For five-thousand years, this tundra has warmed and cooled, as has my mood. Anchored by roots reaching through layers of creatures, conquerors and droughts, my sinewy body has been twisted and eroded by elements and time. With my leaves lost and my branches frail, I can do no more than stand and listen.
For millennia, I heard no language, only howls and growls, and the wind whisking whatever the sky scattered its way. Eventually, there were humans. At first, warriors on horseback— symbiotic settlers who drew from, and cared for, the earth as I have. Centuries later, that spirit and generosity became slough, a population regrown as ego and ignorance, toted to my tundra by railroad. Eventually, my age became legend, and my existence a source for mysticism and greed.
Rare now is silence. I can no longer listen to the wind but for the cacophony of prayers and the clamoring and whooping of visiting narcissists seeking the secrets of immortality. They break my boughs to gaze over hills and curiously pick at my bark like a scab, all while praying to be healed, and to evade death, kneeling before the Tree of Immortality.
In their ignorance, they confuse longevity with peace. They bring their cancers, and their infections, and their resentments and their burdens to my bole.
“Heal me.” they say.
“Deliver me.” they hope.
“Long life, true love, great wealth!” they chant.
Time.
None among them is prepared to accept the passage of time, and the blessing of life’s impermanence.
What a curse it is, to be unable to flee, or even to twitch, lest the wind commands it. What torture to be rooted in place, forbidden from lying down upon the ground and returning forever to the soil that birthed and nourished me.
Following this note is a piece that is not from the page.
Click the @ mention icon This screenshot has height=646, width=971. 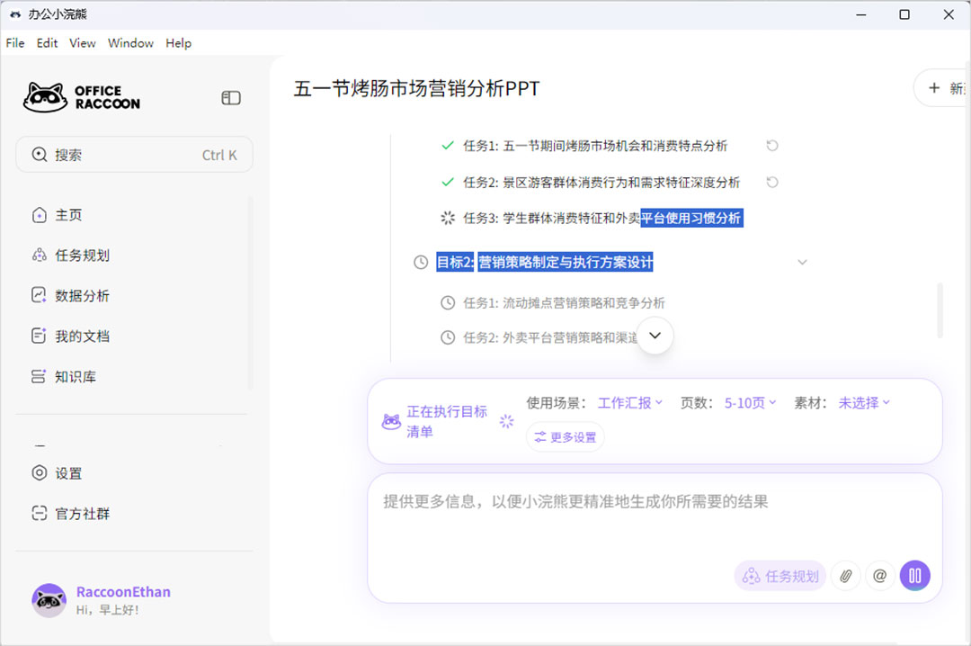pyautogui.click(x=879, y=575)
I am obliged to remain, winter after winter—as both guard and tower—forced to bear witness as fawns become prey, and the endangered become extinct. Through this most recent age has been added the whines of those blind to their own fortune, reckless with their waste, and indulgent in their wants.
Immortality? Longevity? Strength?
What is worse, being unable to dodge death’s catspaw, or knowing it may never come? Which is the more difficult trial, to experience temporary sorrow, or to witness an eternity of it?
Is the pain of sickness and the shock of death less desirable than millennia of stasis?
So many arrive on their pilgrimage, blind to their greatest gifts: motion and mortality. With the misfortune of outliving not only my own past but also those who pass before me, I am bedeviled with forever, which I would gladly barter for one stride in any direction, or to know eternal sleep.